Pearl of a girl: Community bands together to save dog left for dead

A plastic cone and a pink bandage might look a little embarrassing, but for a pup like Pearl, it’s a sign she’s getting a real chance at life. It started with a Facebook post and the community rallied around her, showing her the love she desperately deserved. Now, she’s getting a taste of the pampered life and loving it.

The original photo posted to Facebook showing a dog left in the middle of the road in Sharpsburg. (Photo via Facebook)

The morning of October 21, a Facebook post showed a Rottweiler dog laying in the road in Sharpsburg in pain. Animal lovers, led by Royal Animal Refuge, sprang into action. volunteer Jessica VanKirk set out to find her, and Terry Martin met her to help.

VanKirk drove up and down the road and couldn’t find the dog. She parked and continued the search on foot, calling out for a dog she’d never met.

“I saw a little flash of black just above the grass in a field by a pond,” she said. “I am positive when I found her she was laying down to die. She had nothing left.”

A huge protrusion on the dog’s hind quarters had made it hard for her to move, and she literally had to drag her leg behind her to find a place to curl up.

She might have only known a world of pain and neglect, but it hadn’t changed her heart. VanKirk approached a little scared and reached towards the dog with caution.

“She leaned back into my hand,” said VanKirk. “She just wanted to be touched.”

Jessica and Terry loaded her up and headed towards VCA Braelinn Animal Hospital. It was a devastating and emotional ride.

“She was in the worst shape I’ve ever seen in a rescue animal, and yet all she wanted me to do was touch her and love her,” said VanKirk. “She got the best of me knowing that she probably never had a chance.

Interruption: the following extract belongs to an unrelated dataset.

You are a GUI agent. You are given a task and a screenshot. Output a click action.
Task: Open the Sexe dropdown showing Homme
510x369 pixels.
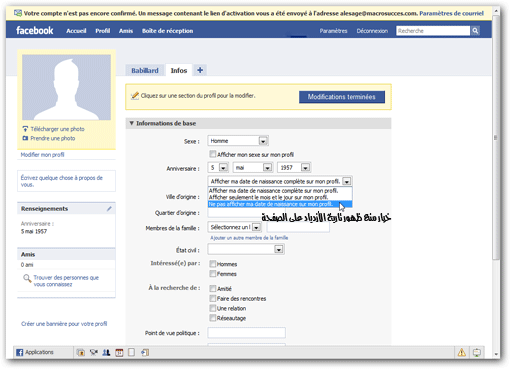(x=238, y=141)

“I pulled over twice because I was crying so hard.”

At the vet, the dog needed a name, and the timing was all too perfect. Earlier that same morning, Jessica got a memory notification on Facebook from the day when she took in her first rescue dog exactly five years prior. That first dog was named Pearl, so it was a morning to come full circle with a special case.

What started as a call to help put $1,000 down for an emergency visit ballooned as the extent of Pearl’s plight became clearer. Whoever owned her previously had repeatedly bred her to the point she had an ulcerated prolapsed uterus. The protrusion was covered in flies and maggots. She was severely anemic, in sepsis, and in shock.

Pearl is all smiles on the way home from Auburn. (Photo by Jessica VanKirk)

The first instinct might have been to euthanize her, but there was something special about her. Donations came in quickly. People wanted to fight for Pearl.

“I told her there were 1,511 reasons for her to fight and push through this,” said VanKirk referencing the amount of money raised to that point.

In order to even be stable enough for surgery, she needed blood transfusions, which they did not have at that office. Pearl was rushed to the College of Veterinary Medicine at Auburn University.

“We had to give her a chance,” said Rebecca Tate, founder of Royal Animal Refuge. “If people are willing to help and we can make it happen, let’s make it happen.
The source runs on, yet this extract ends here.